Here was the best part of it.  I was prepared to be naked. I wanted everyone to see what had happened to me. I wanted to be exposed. I wanted everyone to see that I longed for something new, something better and that something was ME.   I actually fantasized about a new ME. The real ME.  A ME who had no bruises.  The new ME had healed scars.  The new ME was optimistic.  The new ME was inspired and motivated.  I looked down at myself and I started to embrace every inch of my mind, body and soul.  The need for change was understood and then I started to plan what type of change or changes I wanted for ME.   It wasn’t easy walking around trying to piece together the right outfit.  I was well aware that I probably would never find the perfect outfit but there was one thing for sure, I knew that I did not want thise old smelly clothes.  No matter what I had to do, I was ready to take on the challenge of finding and accepting change.  I was “Under Construction”.

It took a while for me to understand that when someone who knew nothing about would tell me to smile, it was because they looked in my face and saw my pain.  I understood that it was also a compliment.  A stranger was telling me that whatever it was that I was going through, whatever it was that was heavy on my mind, the best thing for me to do and the only thing for me to do to get through it and to conquer the pain was, to smile.   People don’t realize that when you smile you can tear down a wall. Something as simple as smiling is so powerful or powerful enough. A smile can shield you from anything negative.
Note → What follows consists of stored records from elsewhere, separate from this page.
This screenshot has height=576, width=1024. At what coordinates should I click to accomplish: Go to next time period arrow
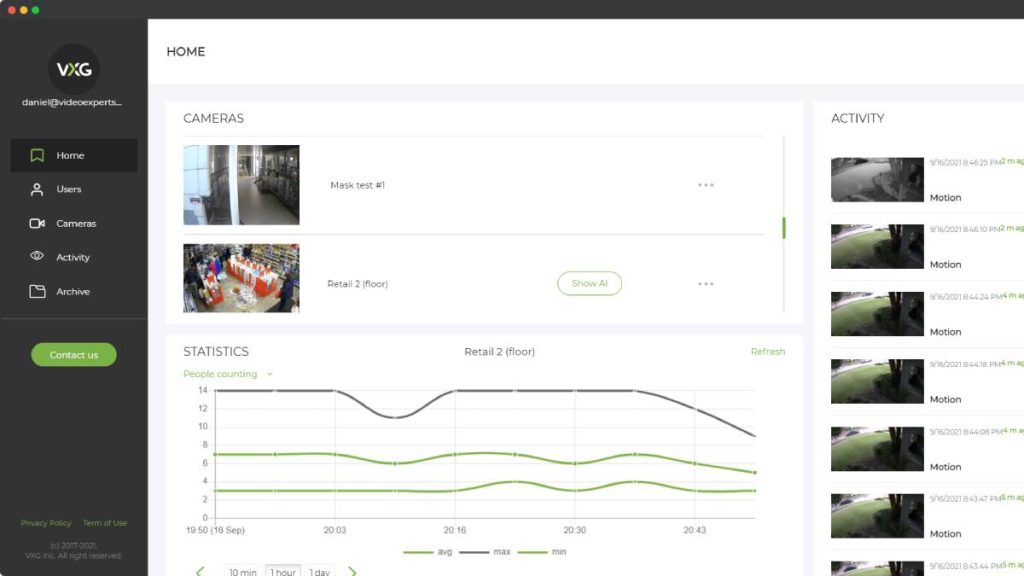352,572
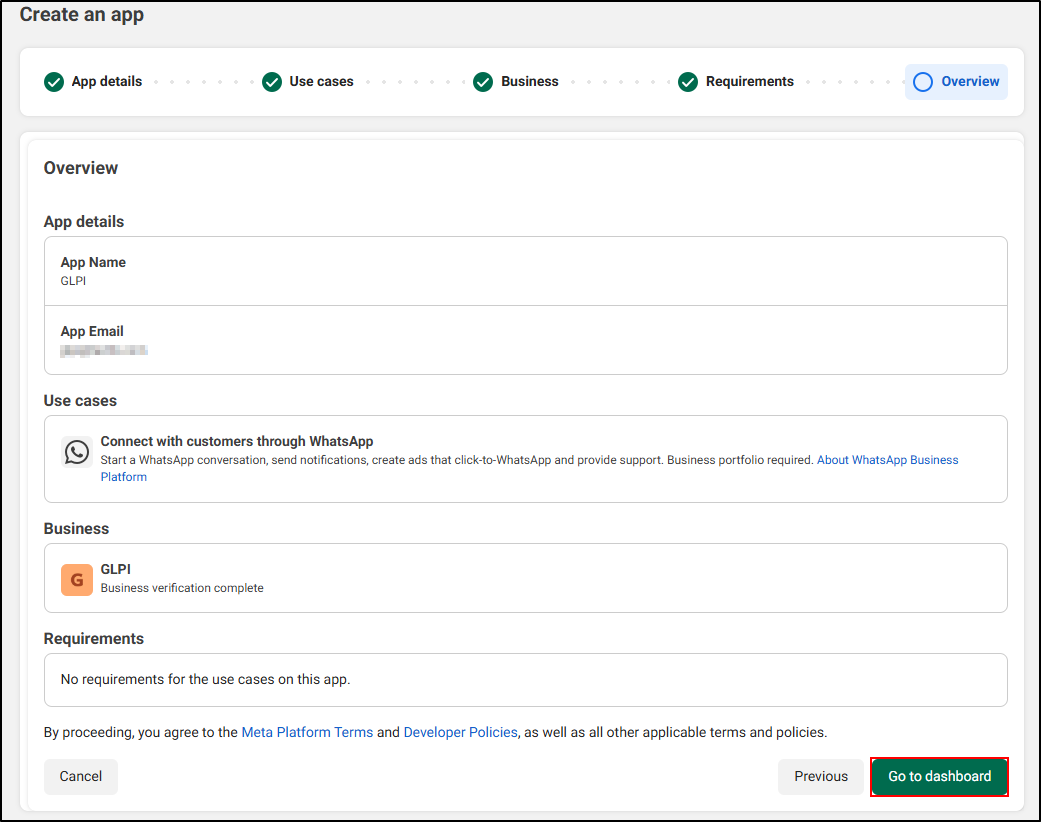Switch to the Use cases step
1041x822 pixels.
[x=321, y=82]
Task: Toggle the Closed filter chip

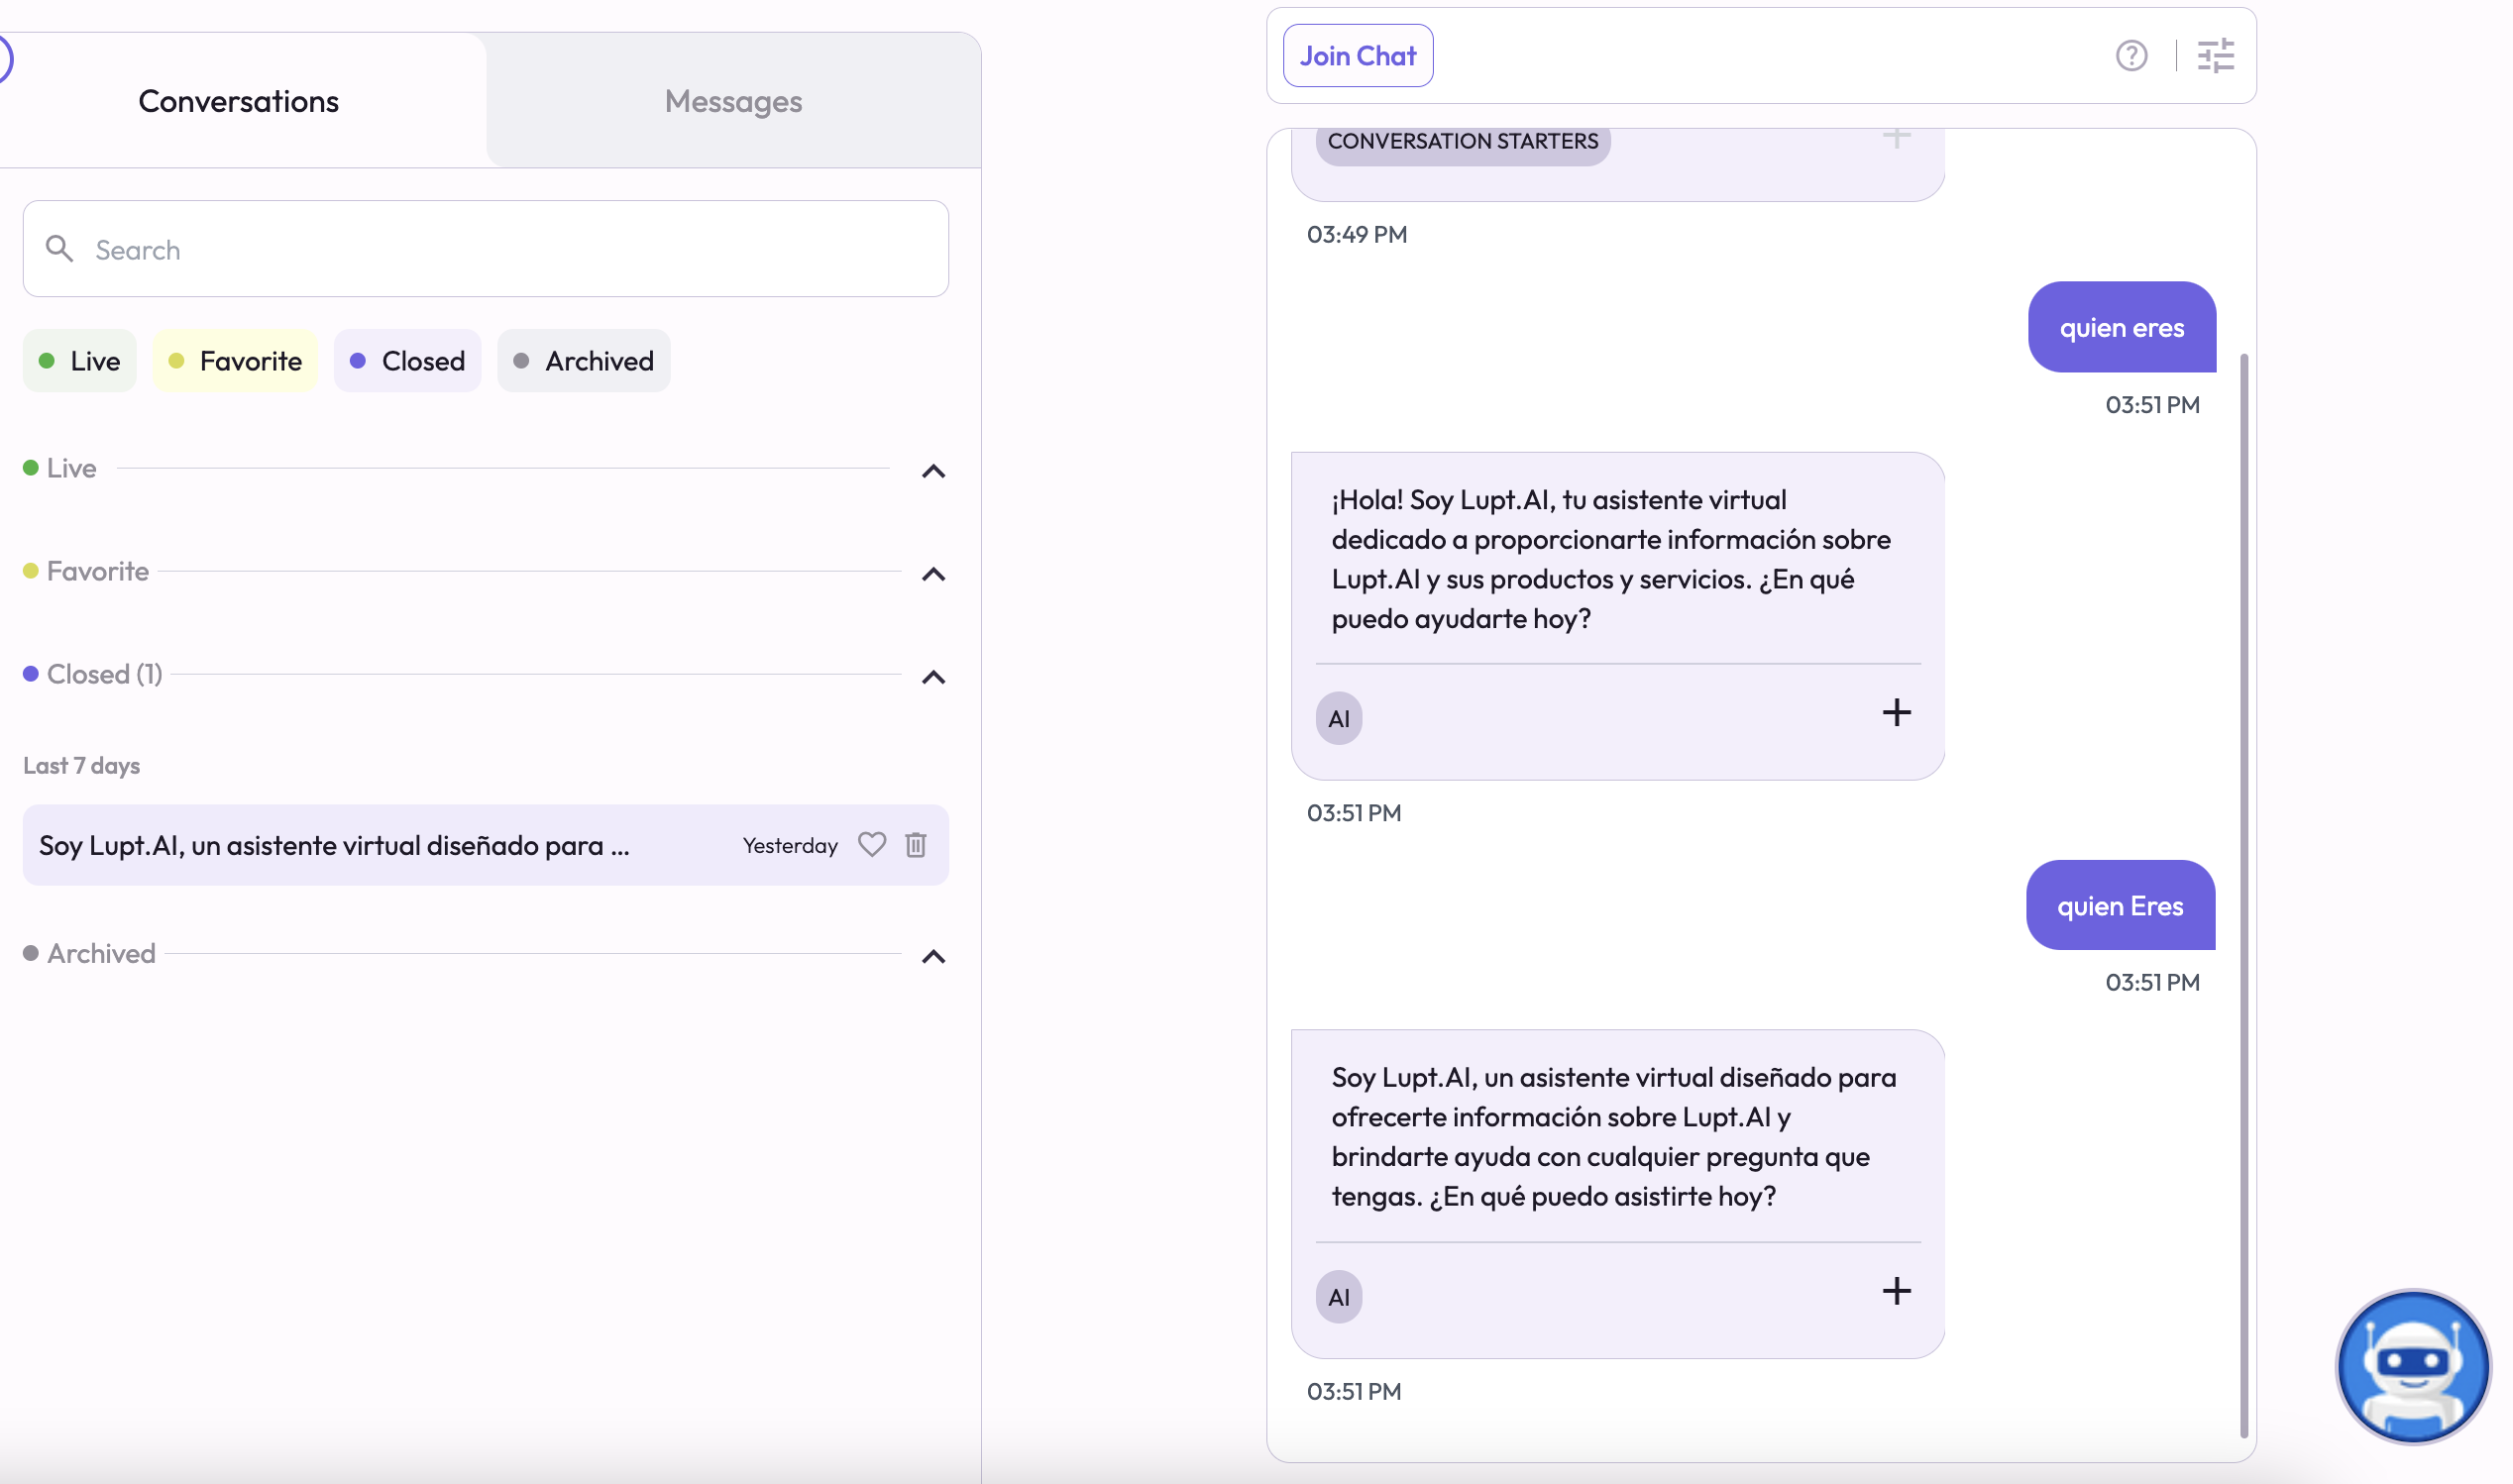Action: point(407,361)
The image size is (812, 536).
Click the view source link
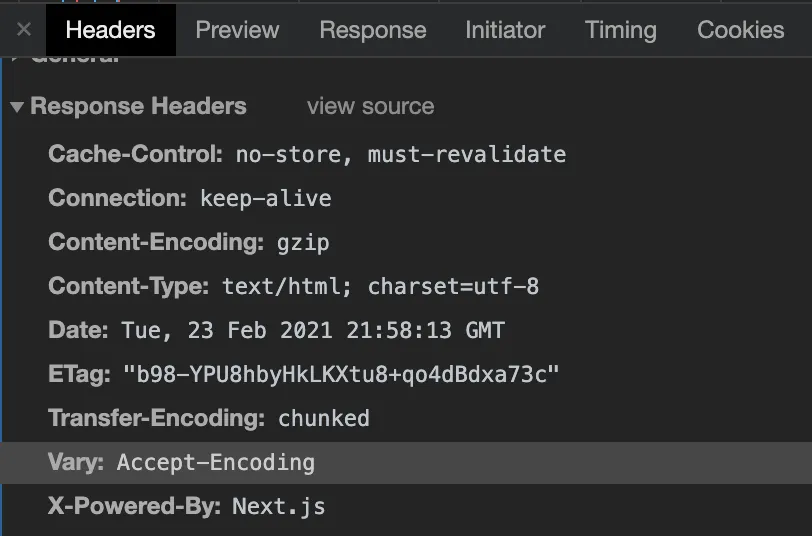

I knew that I had made it. I smiled because I knew I did not have to look back.  I didn’t have to look over my shoulders anymore. I didn’t have to live in fear because I knew that my child was safe. I smiled because I started to see the smile on my baby’s face.  During those times of smiling, my outfit became more stylish, more creative, more innovative. I started to get compliments. I started to meet new people.

I started to meet the right people.

The biggest part of my outfit was that it was complete. My new expression attracted me to other people, not just anybody but people who were just like me.  People who had reached the point where change was due and they were tired of wearing that same smelly outfit. Like me, they wanted to smile.  I couldn’t believe how I was able to put myself in a position where I could help people and teach people how to find a new way to live.  The feeling of inspiring someone to get rid of the rags that drape over you and stench of abuse and depression…. is priceless.

Remember you are amazing and you can smile too.  Wear your smile everyday.  Its fashionable and it never goes out of style.